*OBJECTIVE*. Rewrite the listing below, replacing "magnifier" with "magnifying glass" and keeping everything else the same. Leave the pictures out of your version.

*RECORDS FOR THE EXERCISE*.
>> start

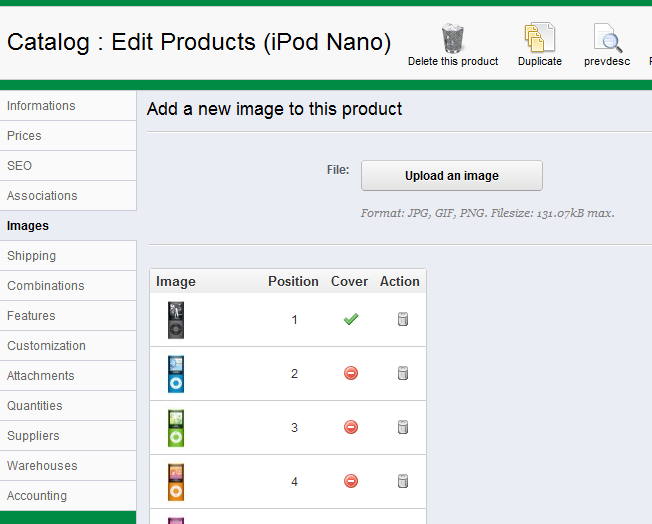Set image 4 as the cover
Screen dimensions: 652x524
coord(350,482)
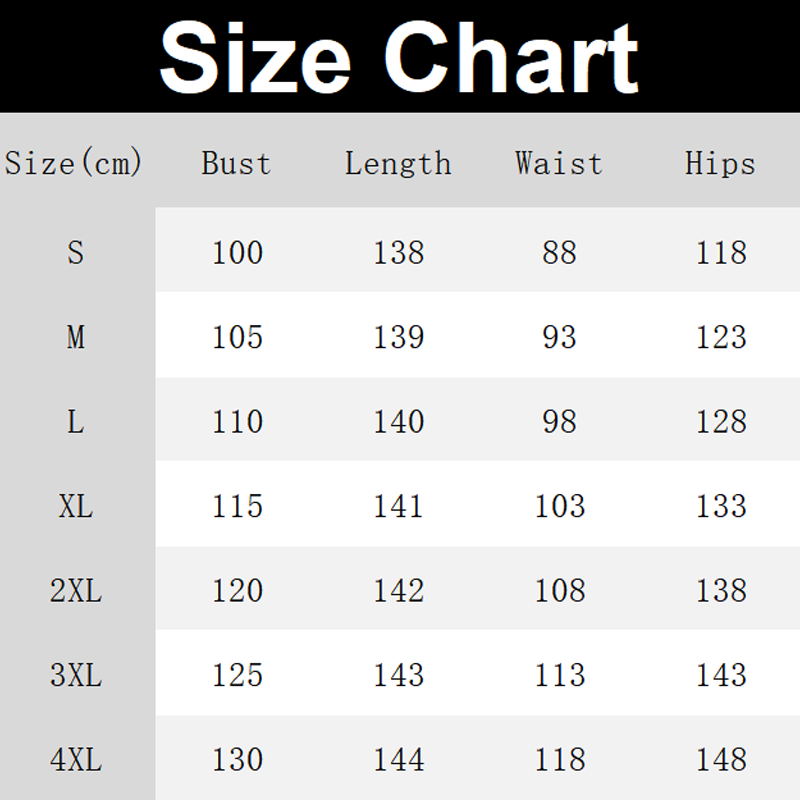Click the length value 139 for M
The width and height of the screenshot is (800, 800).
tap(399, 337)
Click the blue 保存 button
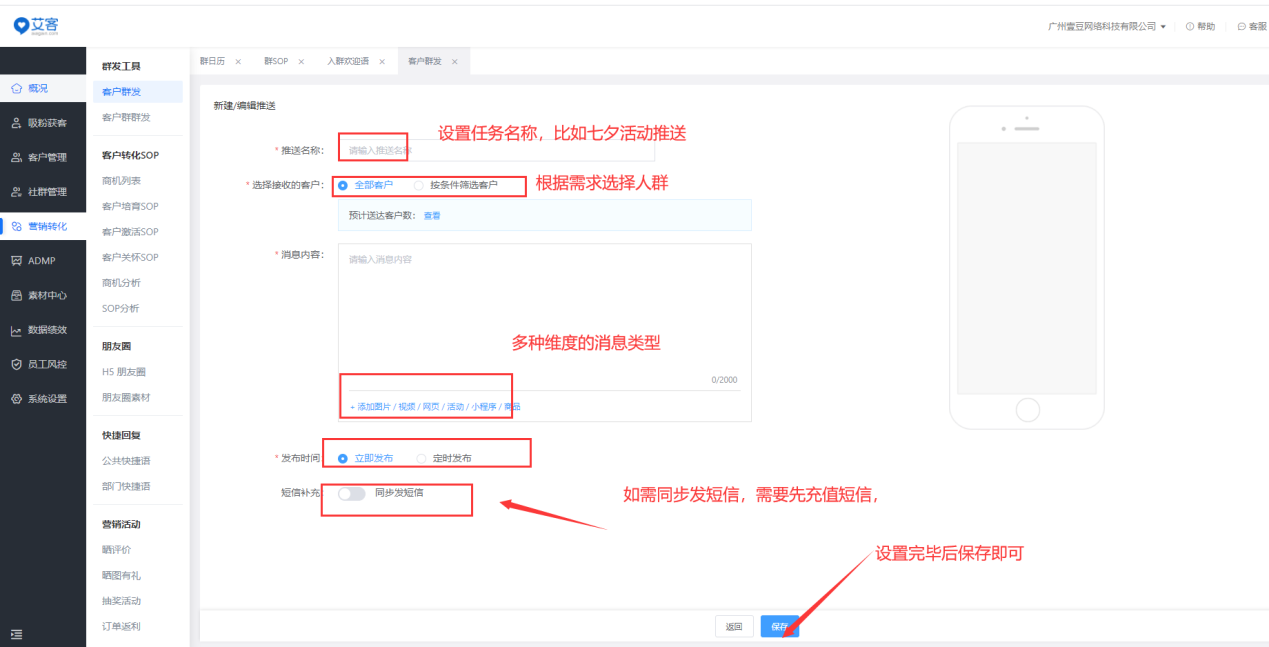This screenshot has height=647, width=1269. [779, 626]
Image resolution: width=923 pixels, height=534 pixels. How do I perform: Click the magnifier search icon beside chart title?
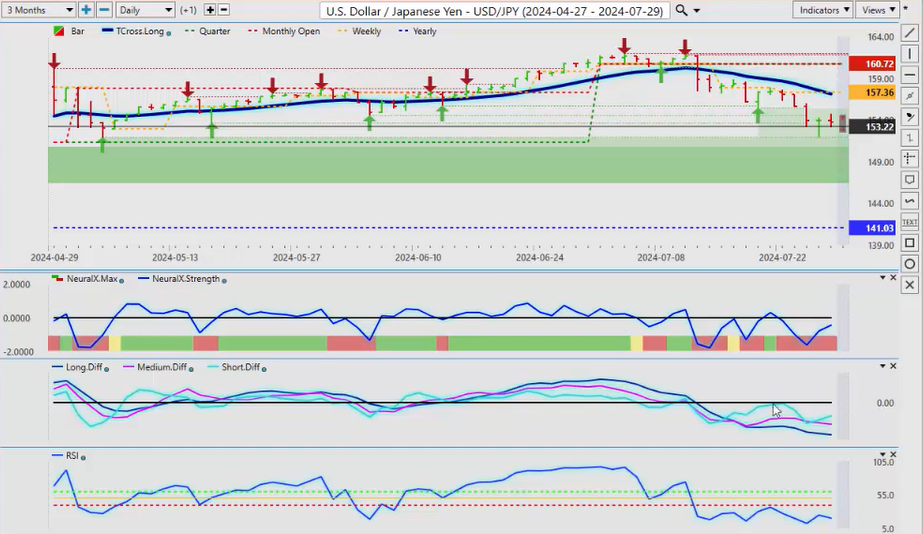[x=682, y=10]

>> end

*ANSWER TO THE TASK*.
Set image 4 as the cover
Screen dimensions: 652x524
coord(350,482)
Click the length value 139 for M
The width and height of the screenshot is (800, 800).
tap(399, 337)
Click the blue 保存 button
This screenshot has height=647, width=1269. [779, 626]
Image resolution: width=923 pixels, height=534 pixels. How do I perform: Click the magnifying glass search icon beside chart title?
[x=682, y=10]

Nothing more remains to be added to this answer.